- TASK ITEM:
Please copy out the entries below exactly, beginning with the line that contains "Task: Click the insert image icon" and ending with the line that contains "Viewport: 1383px width, 868px height.", and include nothing outside that span.

--- THE INPUT Enclosed Below ---

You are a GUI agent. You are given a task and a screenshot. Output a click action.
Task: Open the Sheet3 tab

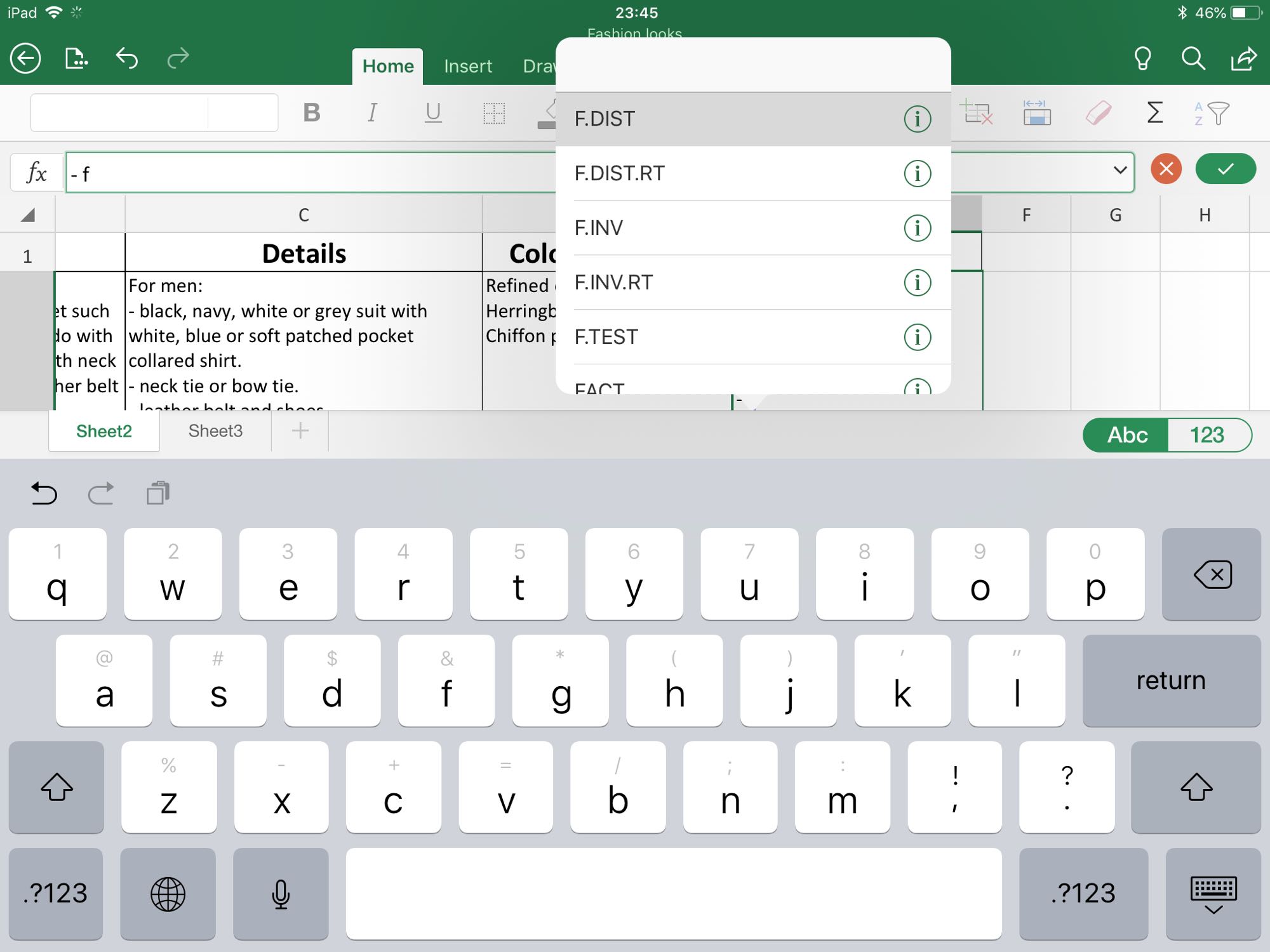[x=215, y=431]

--- End of Enclosed THE INPUT ---
--- THE INPUT Enclosed Below ---

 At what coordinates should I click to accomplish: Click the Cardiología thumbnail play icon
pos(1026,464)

--- End of Enclosed THE INPUT ---
--- THE INPUT Enclosed Below ---

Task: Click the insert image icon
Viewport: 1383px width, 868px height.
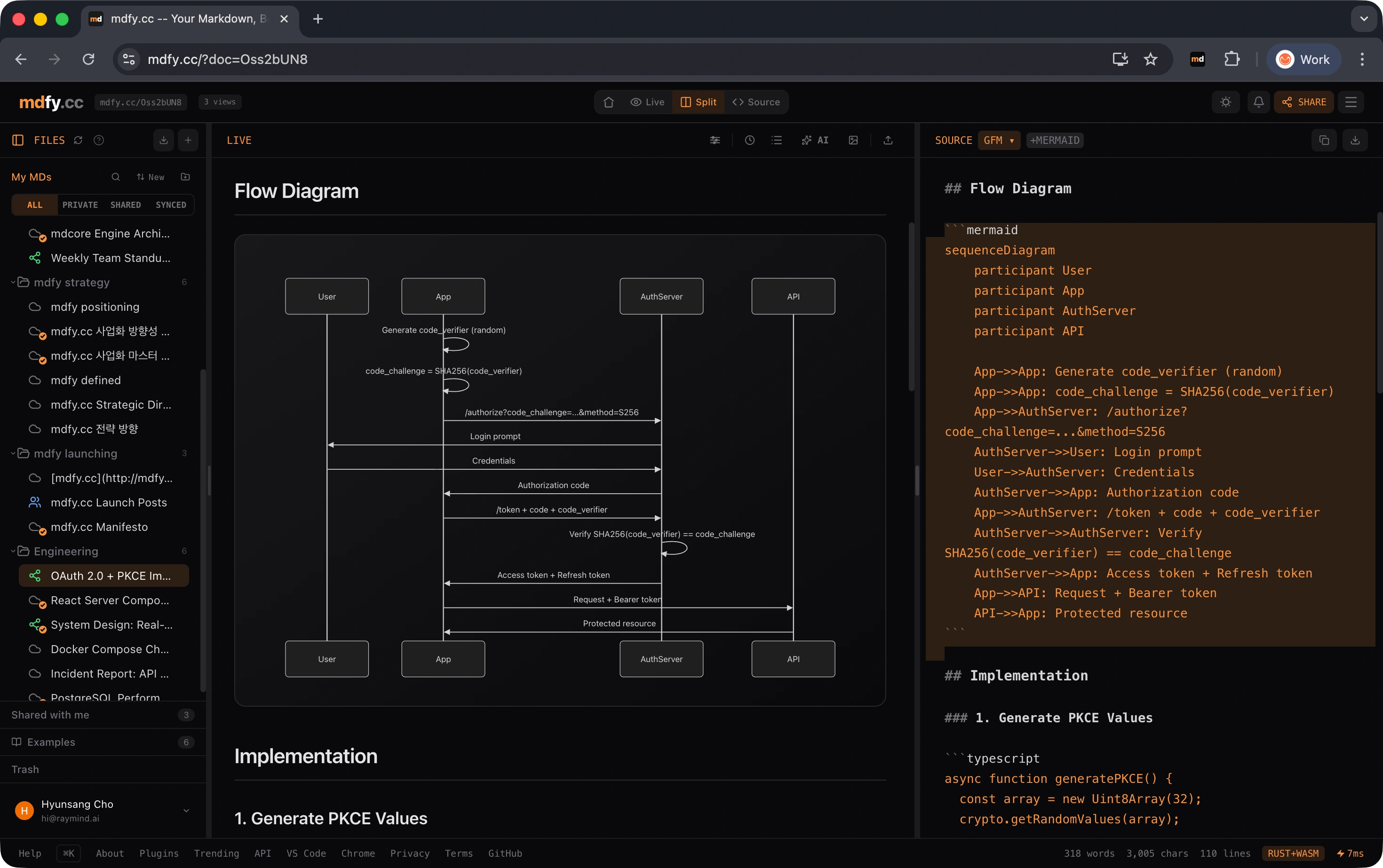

--- End of Enclosed THE INPUT ---

- EXERCISE SOLUTION:
Task: Click the insert image icon
Viewport: 1383px width, 868px height.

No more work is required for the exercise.